In a way that isn't about telling the woman what to do with her body but is instead about a man thinking about what he's done and what choices he's made.

LYDEN: Yours is such an original voice. I just have to ask - Ricky Rice, Richard Wright, "Black Boy," "Native Son," or am I wrong?

Mr. LAVALLE: I wish that I had thought that far ahead. Sadly, I just thought like Ricky Rice sounded like the kind of name of a guy who had a little swagger, you know…

(Soundbite of laughter)

Mr. LAVALLE: That's what I like.

LYDEN: He also says I don't have much faith in institutions but I still believe in people and I really heard a lot of humanity in that.
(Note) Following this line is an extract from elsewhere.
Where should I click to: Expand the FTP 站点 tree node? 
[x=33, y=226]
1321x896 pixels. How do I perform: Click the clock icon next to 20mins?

Mr. LAVALLE: I'm very happy you felt that way. The other thing that was a little bit of a leap for me from my previous two books was I actually wanted to write a book that was full of qualified optimism. And I felt frankly like a lot of times with literary-ish fiction, every one thinks like, well, it's not literary fiction if everyone is not dead at the end or something, and feeling like I wanted to write one where you could say, no, at the end actually people are a little bit beaten, a little bit bruised, but they're hopeful and have that be a stand in not only for the reader but for, you know, frankly for the whole country maybe.

LYDEN: And you pulled in so much of America here - Polk County, Wisconsin; Utica, New York; Troy, New York; Cedar Rapids; Oakland. It's a road book but it's not, it's a mystery but it's not. What do you call it?

Mr. LAVALLE: I called it the wildest book you're going to read this year. That's what I'm going to call it.

(Soundbite of laughter)

LYDEN: And I'm not going to gainsay that.

(Soundbite of laughter)

LYDEN: Victor Lavalle, he's the author of "Big Machine." It's been a real pleasure. Thank you so much.

Mr. LAVALLE: Oh, thanks for having me.